Computer software, as well as computer and data services, made up more than $620 million in exports from Washington state to the UK in 2017. 4 These segments have grown substantially in the last few years, and the US and the UK are among each other’s largest e-commerce markets. Current trade negotiations may present an opportunity for the UK to align its privacy standards more closely to those in the US, although the UK government has stated that it will continue to follow the EU General Data Protection Regulation as it stands. 

The leadup to trade negotiations hit a snag when the UK passed a 2% digital services tax in 2018. The tax went into effect in April 2020 and applies to firms with global sales of more than $624 million (£500 million) and over $31.7 million (£25m) in the UK. US officials have criticized the tax as largely targeting American firms. Digital trade is a major focus of the UK’s negotiating objectives, and the US is using current talks to push for the tax’s repeal.

This new flexibility to adopt US standards may also apply to food regulations. This is a difficult issue for the UK government, which must balance reducing tariffs with the interests of domestic farmers and consumers. The EU also has stricter guidelines on genetically modified food products. Changing these restrictions could increase access for Washington farmers. A major question that will be addressed in these negotiations is the extent of the UK’s market reorientation away from the European Union, with the potential of greater alignment and harmonization of standards and regulations between the two nations. The extent to which the United Kingdom retains its current European food standards or makes a decisive shift to acceptance of US standards could impact US and Washington state agriculture trade with the UK.

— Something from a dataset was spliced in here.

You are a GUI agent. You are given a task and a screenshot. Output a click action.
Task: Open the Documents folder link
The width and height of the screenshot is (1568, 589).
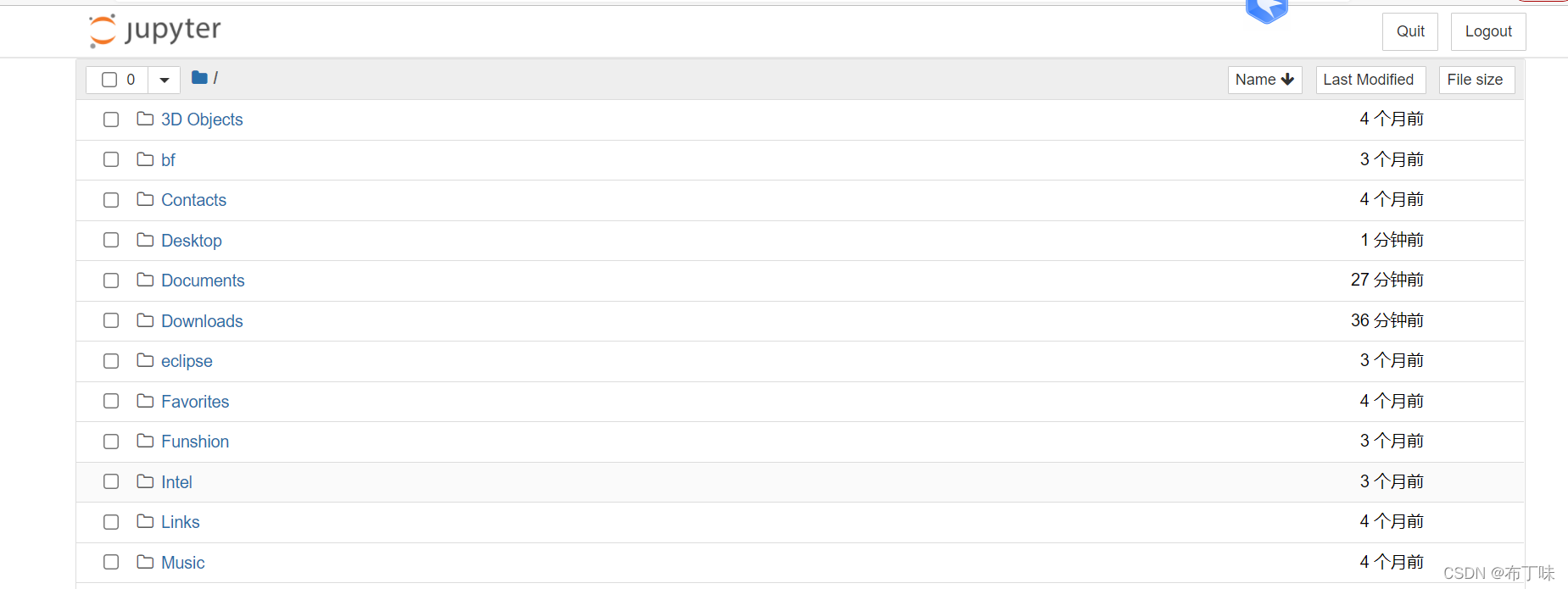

This longstanding European approach to regulatory issues, including food safety regulations and technical barriers to trade, has impacted agricultural trade between the US and Europe. Many US agriculture interests including farmers and ranchers in Washington state, have historically felt their input has been marginalized in regulatory discussions and decisions with the hope that this will not be the case in the US-UK negotiations.

Trade barriers and transportation costs have also impacted agriculture trade between Europe and the US and efforts to remove barriers and create a level playing field for Washington farmers and ranchers will impact some Washington state commodities more than others.

Washington state fruits and vegetables, including potatoes, apples, cherries and pears, are currently impacted by European tariffs. Removing these barriers through a US-UK FTA can potentially create new opportunities for Washington state exporters. For example, the total value of Washington apple exports to the EU in 2019 was $1,270,864 with the UK accounting for almost all of that. Beyond fruits and vegetables, the US exports over $1 billion worth of fish and seafood products to the EU each year, with Washington state second only to Alaska with $302 million in exports. The UK was the leading market for Washington seafood products last year ($50 million.) The US wine industry, in which Washington state is a leading producer, also faces EU tariffs on imported wine and is another potential growth area with a new trade accord.

WCIT-UK-FTA-Study-2

To download the full report, please click here.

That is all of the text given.